Forest Health Focus: An Even-aged Approach to Forest Regeneration and Biodiversity
Forestry expert explains why clearcutting can be an effective, environmentally sound harvesting tool if done right and you can't just the result by a single snapshot in time.
By John-Pascal Berrill
Date Posted: 5/1/2011
Even-aged management is one method foresters use to harvest and regenerate forests. It is generally applied in small openings where native species grow best in full sunlight conditions. While the initial harvest may be aesthetically unpleasing, the forest that will grow for the next 50 to 100 years will provide a wide range of values.
College textbooks on the subject define clearcutting as a regenerative technique, one of several even-aged forest management practices that include shelterwood and seed-tree methods. As with all science-based forest management, its focus is on sustaining and regenerating forests rather than on what trees or biomass may be removed.

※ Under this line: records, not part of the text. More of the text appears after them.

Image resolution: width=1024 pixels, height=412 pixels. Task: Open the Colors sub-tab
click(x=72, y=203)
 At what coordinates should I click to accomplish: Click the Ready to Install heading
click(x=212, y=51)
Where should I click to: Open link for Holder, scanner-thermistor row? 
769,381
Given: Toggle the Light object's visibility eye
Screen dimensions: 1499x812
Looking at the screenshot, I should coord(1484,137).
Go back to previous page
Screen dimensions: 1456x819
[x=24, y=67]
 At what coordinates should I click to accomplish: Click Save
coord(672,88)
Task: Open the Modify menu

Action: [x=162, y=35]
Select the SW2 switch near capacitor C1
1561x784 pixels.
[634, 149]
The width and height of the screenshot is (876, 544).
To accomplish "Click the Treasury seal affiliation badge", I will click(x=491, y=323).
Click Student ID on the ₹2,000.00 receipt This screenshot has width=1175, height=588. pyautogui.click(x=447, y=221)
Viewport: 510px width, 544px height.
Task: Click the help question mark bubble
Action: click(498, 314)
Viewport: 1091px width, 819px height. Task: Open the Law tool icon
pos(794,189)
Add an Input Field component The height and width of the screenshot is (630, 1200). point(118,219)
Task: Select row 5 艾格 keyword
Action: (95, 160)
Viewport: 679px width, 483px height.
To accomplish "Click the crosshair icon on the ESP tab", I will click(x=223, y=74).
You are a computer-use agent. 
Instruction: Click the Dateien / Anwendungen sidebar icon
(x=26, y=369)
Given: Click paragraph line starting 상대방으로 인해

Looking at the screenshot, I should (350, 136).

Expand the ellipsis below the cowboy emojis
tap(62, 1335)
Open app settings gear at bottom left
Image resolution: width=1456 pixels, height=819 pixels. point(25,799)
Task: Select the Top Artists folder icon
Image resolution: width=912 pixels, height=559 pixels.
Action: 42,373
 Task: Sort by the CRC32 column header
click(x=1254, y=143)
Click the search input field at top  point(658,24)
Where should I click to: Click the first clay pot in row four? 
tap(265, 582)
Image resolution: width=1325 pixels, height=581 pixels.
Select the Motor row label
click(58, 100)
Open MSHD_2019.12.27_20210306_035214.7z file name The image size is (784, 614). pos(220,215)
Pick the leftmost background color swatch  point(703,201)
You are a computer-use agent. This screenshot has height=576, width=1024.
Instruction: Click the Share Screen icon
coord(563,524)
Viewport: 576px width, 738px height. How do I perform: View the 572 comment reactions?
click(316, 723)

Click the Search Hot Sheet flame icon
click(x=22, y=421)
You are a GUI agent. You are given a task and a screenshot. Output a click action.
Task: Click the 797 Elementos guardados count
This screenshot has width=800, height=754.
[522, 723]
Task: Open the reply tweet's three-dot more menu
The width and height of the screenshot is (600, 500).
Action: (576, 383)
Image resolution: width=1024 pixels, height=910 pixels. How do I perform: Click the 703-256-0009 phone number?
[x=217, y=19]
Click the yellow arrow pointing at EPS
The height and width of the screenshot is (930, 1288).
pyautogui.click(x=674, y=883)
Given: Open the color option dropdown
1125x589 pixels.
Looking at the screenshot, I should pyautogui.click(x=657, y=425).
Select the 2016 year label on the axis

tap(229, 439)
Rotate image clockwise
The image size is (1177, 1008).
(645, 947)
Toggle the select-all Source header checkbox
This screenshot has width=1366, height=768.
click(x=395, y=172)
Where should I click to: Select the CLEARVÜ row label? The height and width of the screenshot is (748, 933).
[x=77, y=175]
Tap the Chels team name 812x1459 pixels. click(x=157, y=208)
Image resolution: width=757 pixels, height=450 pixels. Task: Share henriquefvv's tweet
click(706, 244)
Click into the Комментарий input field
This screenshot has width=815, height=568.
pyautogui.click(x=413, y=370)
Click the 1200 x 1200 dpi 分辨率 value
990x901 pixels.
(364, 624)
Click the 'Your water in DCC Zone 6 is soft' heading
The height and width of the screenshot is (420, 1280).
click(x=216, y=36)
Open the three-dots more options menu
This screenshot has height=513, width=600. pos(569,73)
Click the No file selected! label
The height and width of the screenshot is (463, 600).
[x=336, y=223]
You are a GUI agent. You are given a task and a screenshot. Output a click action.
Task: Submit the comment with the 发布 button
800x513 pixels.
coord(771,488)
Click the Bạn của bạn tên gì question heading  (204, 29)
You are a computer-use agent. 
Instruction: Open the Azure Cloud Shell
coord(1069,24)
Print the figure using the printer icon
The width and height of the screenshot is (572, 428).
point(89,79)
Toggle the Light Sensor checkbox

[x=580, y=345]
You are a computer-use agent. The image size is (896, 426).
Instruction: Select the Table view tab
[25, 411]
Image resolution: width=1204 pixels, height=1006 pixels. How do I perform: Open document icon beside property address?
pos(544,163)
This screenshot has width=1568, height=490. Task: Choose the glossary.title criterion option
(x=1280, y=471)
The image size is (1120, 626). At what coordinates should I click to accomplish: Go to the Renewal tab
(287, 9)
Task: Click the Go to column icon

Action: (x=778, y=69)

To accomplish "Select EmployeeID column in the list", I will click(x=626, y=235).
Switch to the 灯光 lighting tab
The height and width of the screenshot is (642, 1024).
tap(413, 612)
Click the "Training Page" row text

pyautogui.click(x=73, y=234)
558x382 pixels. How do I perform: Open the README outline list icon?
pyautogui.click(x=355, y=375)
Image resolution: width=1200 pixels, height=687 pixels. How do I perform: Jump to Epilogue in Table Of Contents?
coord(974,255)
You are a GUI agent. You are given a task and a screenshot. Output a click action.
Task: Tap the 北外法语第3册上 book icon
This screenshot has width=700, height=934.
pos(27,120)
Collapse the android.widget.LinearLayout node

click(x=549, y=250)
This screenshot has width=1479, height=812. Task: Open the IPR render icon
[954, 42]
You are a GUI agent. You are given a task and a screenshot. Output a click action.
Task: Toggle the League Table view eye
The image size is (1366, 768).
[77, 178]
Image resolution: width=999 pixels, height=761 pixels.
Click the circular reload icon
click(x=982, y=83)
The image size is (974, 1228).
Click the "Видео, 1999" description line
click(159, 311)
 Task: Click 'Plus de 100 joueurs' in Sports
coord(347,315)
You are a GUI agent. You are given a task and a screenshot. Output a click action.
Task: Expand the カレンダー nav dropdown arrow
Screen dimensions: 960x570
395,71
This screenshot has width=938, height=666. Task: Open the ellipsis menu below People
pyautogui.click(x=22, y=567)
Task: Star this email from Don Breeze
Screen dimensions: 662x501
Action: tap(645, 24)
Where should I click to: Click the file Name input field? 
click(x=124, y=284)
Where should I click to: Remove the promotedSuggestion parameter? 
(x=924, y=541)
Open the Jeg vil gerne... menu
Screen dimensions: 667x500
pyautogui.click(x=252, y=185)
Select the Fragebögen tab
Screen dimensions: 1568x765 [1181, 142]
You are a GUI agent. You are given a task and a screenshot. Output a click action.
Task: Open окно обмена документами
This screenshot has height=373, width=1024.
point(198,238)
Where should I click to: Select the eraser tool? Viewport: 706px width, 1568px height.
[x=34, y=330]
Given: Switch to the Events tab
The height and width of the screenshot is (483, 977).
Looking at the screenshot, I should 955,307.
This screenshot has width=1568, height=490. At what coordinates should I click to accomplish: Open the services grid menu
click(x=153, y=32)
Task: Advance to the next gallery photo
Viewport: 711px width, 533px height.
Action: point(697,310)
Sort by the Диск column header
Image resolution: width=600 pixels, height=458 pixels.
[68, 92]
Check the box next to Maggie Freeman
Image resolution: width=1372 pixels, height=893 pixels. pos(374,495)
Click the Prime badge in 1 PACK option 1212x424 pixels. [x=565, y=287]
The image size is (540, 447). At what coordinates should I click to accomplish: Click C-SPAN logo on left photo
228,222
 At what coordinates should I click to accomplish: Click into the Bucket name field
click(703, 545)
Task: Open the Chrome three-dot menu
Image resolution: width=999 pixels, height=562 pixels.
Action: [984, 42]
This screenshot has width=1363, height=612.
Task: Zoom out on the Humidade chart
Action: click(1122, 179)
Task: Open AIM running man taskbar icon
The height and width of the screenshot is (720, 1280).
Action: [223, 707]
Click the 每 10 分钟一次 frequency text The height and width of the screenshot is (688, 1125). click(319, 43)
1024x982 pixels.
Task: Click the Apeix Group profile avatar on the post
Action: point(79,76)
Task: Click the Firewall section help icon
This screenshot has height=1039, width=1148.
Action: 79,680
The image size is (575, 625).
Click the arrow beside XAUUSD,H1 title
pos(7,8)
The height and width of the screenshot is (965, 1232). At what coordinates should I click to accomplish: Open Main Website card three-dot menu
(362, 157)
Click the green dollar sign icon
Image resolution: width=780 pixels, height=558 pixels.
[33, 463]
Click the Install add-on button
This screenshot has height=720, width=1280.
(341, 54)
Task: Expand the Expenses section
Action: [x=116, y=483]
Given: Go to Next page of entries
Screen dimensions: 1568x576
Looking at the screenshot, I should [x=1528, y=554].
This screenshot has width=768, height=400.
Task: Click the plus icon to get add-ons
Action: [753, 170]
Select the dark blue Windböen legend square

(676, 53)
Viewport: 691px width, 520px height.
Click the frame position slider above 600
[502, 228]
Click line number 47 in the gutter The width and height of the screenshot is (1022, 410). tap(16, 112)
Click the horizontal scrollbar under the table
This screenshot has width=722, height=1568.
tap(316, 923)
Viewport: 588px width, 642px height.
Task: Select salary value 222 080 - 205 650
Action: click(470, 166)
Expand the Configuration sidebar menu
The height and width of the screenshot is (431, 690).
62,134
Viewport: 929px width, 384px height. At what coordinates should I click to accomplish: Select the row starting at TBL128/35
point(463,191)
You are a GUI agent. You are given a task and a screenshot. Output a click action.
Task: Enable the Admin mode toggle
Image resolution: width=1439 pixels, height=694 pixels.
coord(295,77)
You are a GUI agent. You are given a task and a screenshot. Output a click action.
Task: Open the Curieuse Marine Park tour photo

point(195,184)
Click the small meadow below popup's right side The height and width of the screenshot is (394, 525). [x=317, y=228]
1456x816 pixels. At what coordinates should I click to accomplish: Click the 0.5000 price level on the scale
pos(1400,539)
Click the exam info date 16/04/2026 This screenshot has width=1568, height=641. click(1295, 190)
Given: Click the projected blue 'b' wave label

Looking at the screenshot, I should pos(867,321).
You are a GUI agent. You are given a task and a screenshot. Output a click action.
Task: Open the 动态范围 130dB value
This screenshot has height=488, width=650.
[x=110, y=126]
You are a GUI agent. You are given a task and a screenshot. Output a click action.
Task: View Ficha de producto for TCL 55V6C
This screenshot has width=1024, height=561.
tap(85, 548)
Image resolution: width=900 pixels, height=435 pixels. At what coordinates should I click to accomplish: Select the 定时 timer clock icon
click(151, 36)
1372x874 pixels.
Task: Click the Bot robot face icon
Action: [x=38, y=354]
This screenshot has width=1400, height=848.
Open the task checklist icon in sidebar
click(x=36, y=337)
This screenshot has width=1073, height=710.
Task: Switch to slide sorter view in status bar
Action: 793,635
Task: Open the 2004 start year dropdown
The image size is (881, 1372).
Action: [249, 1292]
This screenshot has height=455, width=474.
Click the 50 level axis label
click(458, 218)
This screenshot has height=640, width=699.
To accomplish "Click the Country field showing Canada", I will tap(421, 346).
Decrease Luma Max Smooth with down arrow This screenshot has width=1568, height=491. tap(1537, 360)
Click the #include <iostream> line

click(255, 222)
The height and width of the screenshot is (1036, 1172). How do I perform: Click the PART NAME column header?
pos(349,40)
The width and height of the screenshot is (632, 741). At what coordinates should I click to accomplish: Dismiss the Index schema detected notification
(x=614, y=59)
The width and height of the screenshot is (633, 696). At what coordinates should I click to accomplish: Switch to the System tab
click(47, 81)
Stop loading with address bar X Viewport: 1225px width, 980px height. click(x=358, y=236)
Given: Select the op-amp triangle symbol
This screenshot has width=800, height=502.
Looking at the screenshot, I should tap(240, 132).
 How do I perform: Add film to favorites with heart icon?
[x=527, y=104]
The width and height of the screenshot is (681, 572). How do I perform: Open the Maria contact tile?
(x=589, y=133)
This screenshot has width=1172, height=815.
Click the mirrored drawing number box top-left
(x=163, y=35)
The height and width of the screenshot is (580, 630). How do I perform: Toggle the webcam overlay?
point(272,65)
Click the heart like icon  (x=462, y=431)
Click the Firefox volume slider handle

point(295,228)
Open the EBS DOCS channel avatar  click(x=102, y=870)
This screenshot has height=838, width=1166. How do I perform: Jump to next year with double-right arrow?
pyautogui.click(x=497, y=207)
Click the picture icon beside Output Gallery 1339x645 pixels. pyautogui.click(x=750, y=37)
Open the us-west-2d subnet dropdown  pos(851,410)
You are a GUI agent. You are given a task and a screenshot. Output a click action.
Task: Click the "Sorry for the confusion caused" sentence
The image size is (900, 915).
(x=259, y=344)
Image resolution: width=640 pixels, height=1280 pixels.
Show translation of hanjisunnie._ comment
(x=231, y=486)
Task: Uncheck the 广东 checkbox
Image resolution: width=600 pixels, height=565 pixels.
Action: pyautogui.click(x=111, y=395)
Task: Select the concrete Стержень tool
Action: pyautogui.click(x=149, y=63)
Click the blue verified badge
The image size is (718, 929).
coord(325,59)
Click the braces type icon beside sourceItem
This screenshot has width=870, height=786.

In shelterwood and seed-tree methods, some mature trees are left on-site to provide seed for natural regeneration or to augment manual planting efforts. The result is a forest in which most trees are about the same age. In a clearcut, all trees are harvested and the site is replanted with native seedlings that are adapted to local growing conditions.
Performance Over Time
Clearcutting is a process that cannot be evaluated or fairly judged in a single moment. The freeze-frame image the public generally associates with clearcutting is not positive. The public often sees clearcuts as destructive and many equate clearcutting with deforestation. Deforestation occurs when forestland is converted to non-forest uses. When tropical rainforests become sugarcane fields, or condos replace trees, deforestation happens. When a site is replanted and managed to grow trees, the forest returns. Some of today’s most beautiful forests started as clearcuts many years ago.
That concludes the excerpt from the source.